Selected excerpt >>
Nana Yaw Offei Awuku | 07 Nov 2016
A new generation of African younger leaders is rising to the challenge of missions. Many young professionals and university students are responding to the call to serve in strategic areas of missional engagement.
It is common practice in Ghana now for thousands of Christian university students of diverse denominational affiliations to spend about three to four weeks of their summer vacations involved in Students-In-Church Evangelism (SICE) programmes. They are contributing in dynamic ways to indigenous church planting and foreign missions.
The Church of Pentecost, originating in Ghana in 1962, today has a growing student movement and association of young professionals (Pensa ITI). It is reported to have established 2,681 international missions out of its 18,426 church congregations (called assemblies) by mid-2015.1 This is a contemporary example of African churches in mission to the rest of the world, and the story can be multiplied for many other denominations across many other African countries.2
Any careful reflection on leadership for the twenty-first century church will involve, among many complex issues, significant consideration of the transitions and transformations taking place in the church in Africa and other global South continents. Samuel Escobar rightly observes that ‘Christian mission in the twenty-first century has become the responsibility of a global church. It is clear that the God who called Abraham to form a nation, and who revealed himself finally in Jesus Christ, intended his revelation to reach all humankind.’3
This reality strengthens our joy in sharing in collaborative global mission efforts as we earnestly continue to pray ‘your kingdom come’! The global diversity of the church as the community of God’s people presents the challenge of interdependence, relationships, and structures that need to be nurtured for effective partnerships for the mission of the church.

Collected data entries >>
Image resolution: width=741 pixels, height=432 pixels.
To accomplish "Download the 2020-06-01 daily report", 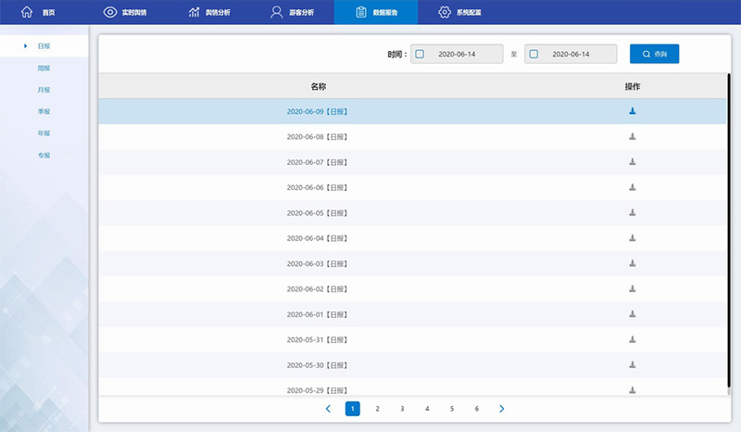I will tap(633, 313).
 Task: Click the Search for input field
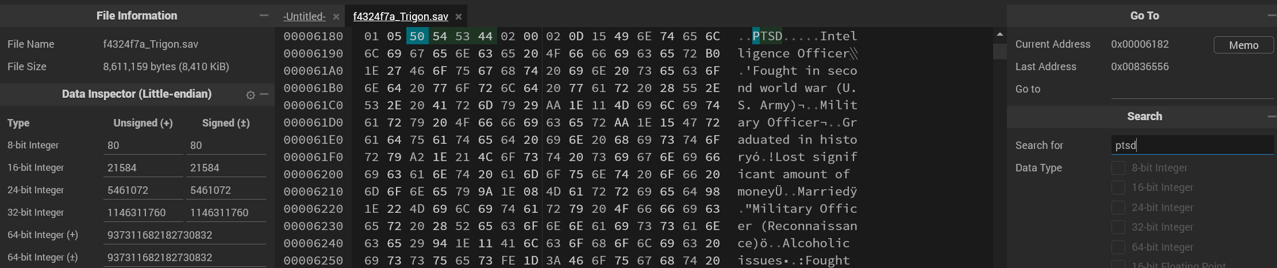pos(1192,145)
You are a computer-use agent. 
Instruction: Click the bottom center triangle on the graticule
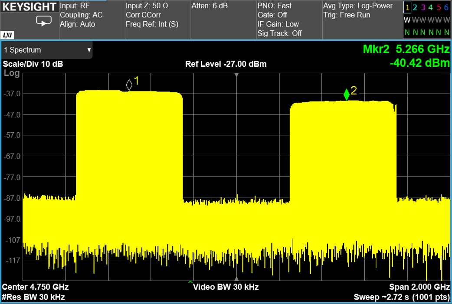click(236, 279)
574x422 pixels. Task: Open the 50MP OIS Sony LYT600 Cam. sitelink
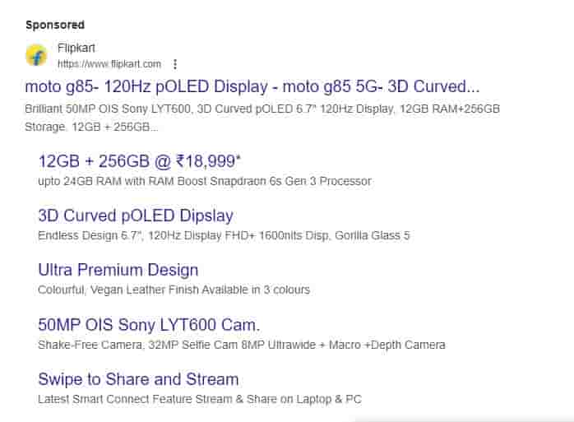coord(149,324)
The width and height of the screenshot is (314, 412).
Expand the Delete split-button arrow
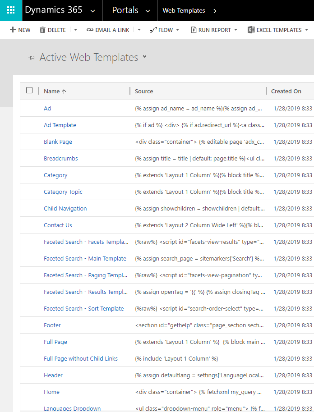point(75,30)
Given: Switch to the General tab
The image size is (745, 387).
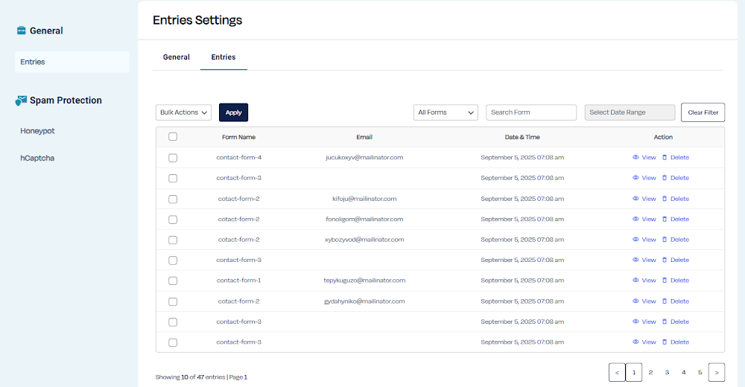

Exercise requirements >>
1. Print the passage of the article on African churches in mission from "Nana Yaw Offei" to "and foreign missions.".
2. Rewrite the entries from the line with "574x422 pixels. Task: Open" through the end of the entries, requests included. Multiply every coordinate in the answers by 2.2 and round each to a whole number, with halves rounding up. Leave out the pictures.

Solution list >>
1.
Nana Yaw Offei Awuku | 07 Nov 2016
A new generation of African younger leaders is rising to the challenge of missions. Many young professionals and university students are responding to the call to serve in strategic areas of missional engagement.
It is common practice in Ghana now for thousands of Christian university students of diverse denominational affiliations to spend about three to four weeks of their summer vacations involved in Students-In-Church Evangelism (SICE) programmes. They are contributing in dynamic ways to indigenous church planting and foreign missions.

2.
574x422 pixels. Task: Open the 50MP OIS Sony LYT600 Cam. sitelink
coord(328,713)
The width and height of the screenshot is (314, 412).
Expand the Delete split-button arrow
point(165,66)
Given: Switch to the General tab
The image size is (745, 387).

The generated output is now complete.